Task details
Please repeat the Alumni of the Year text word for word, from "Every year three" up to and including "their alma mater.".

Selected passage
* * *

Every year three to five alumni from the honor years are selected to receive the Alumni of the Year award. Recipients of this honor are recognized for outstanding or unusual contributions in the areas of Community Service, Church Service, and/or Professional Service. The honoree's character and work reflects Walla Walla University's core values: Excellence in Thought, Generosity in Service, Beauty in Expression, and Faith in God. The award is presented at Alumni Homecoming Banquet. Submit a nomination to be considered during the selection process.
Meet the Alumni of the Year 2019, honored for service and achievement that embody the spirit of their alma mater.
Gary N. Curtis is an engineer whose work has included structural design for the Space Needle and the award-winning Queen’s Way Bridge in Long Beach, California. He has done structural engineering for schools and churches, forensic studies of the collapse of tall towers, and analysis of geodesic domes, including the dome at the South Pole and the dome over the Spruce Goose. In a joint venture with a group of his engineering colleagues, Curtis started a company called Gossamer Space Frames. That group has designed a pedestrian bridge over a freeway in Long Beach and has developed two aluminum tubular joint systems that are in use for approximately 50,000 large frames for power plants in Nevada, Florida, and Spain. Curtis designed and built a fold-up steel sailboat that he lived on for several years and sailed in Mexico and Washington state. He has traveled around the world and enjoys sailing, cycling, hiking, and fishing with his children, Margo and Gart ’88, and their families.
Dick and Anita (Dietrich) Molstead have devoted their careers to Seventh-day Adventist education. Dick spent 15 years as an aerospace engineer while Anita taught at Seattle Junior Academy, Miramonte Christian School, and Sandpoint Junior Academy. After Dick completed a teacher certification program, he accepted a position as teacher and principal at Sandpoint Junior Academy. He became principal at Portland Adventist Academy in 1986 while Anita taught junior high at Meadow Glade School. Anita and Dick both worked as associate superintendents of education for the Oregon Conference, Anita starting in 1989 and Dick in 1992. In 1998, Dick became superintendent of education for the same conference. Since retirement, the Molsteads have served in various educational positions across the country. They have recently focused on growing funding for a foundation they established following the death of their son, Eric att., in a plane crash in 2005. The Eric Molstead Memorial Scholarships assist women interested in mathematics and science who are attending Upper Columbia Academy. The Molsteads daughter, Michelle ’90, works for a nonprofit bike-share program in Minneapolis and provides marketing assistance for the foundation. In 2017 the Molsteads returned to Idaho where they volunteer at Lake City Academy and North Idaho College.

* * *

Collected material
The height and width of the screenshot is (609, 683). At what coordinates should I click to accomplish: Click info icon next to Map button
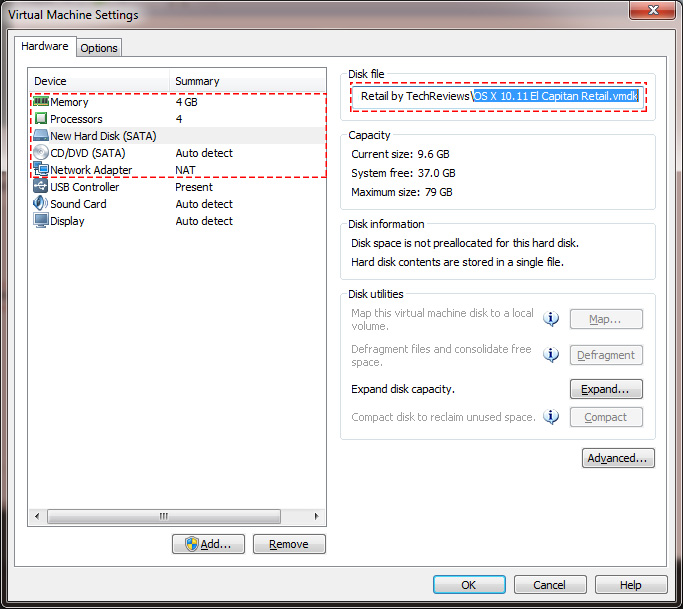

* * *

Output of the task
Every year three to five alumni from the honor years are selected to receive the Alumni of the Year award. Recipients of this honor are recognized for outstanding or unusual contributions in the areas of Community Service, Church Service, and/or Professional Service. The honoree's character and work reflects Walla Walla University's core values: Excellence in Thought, Generosity in Service, Beauty in Expression, and Faith in God. The award is presented at Alumni Homecoming Banquet. Submit a nomination to be considered during the selection process.
Meet the Alumni of the Year 2019, honored for service and achievement that embody the spirit of their alma mater.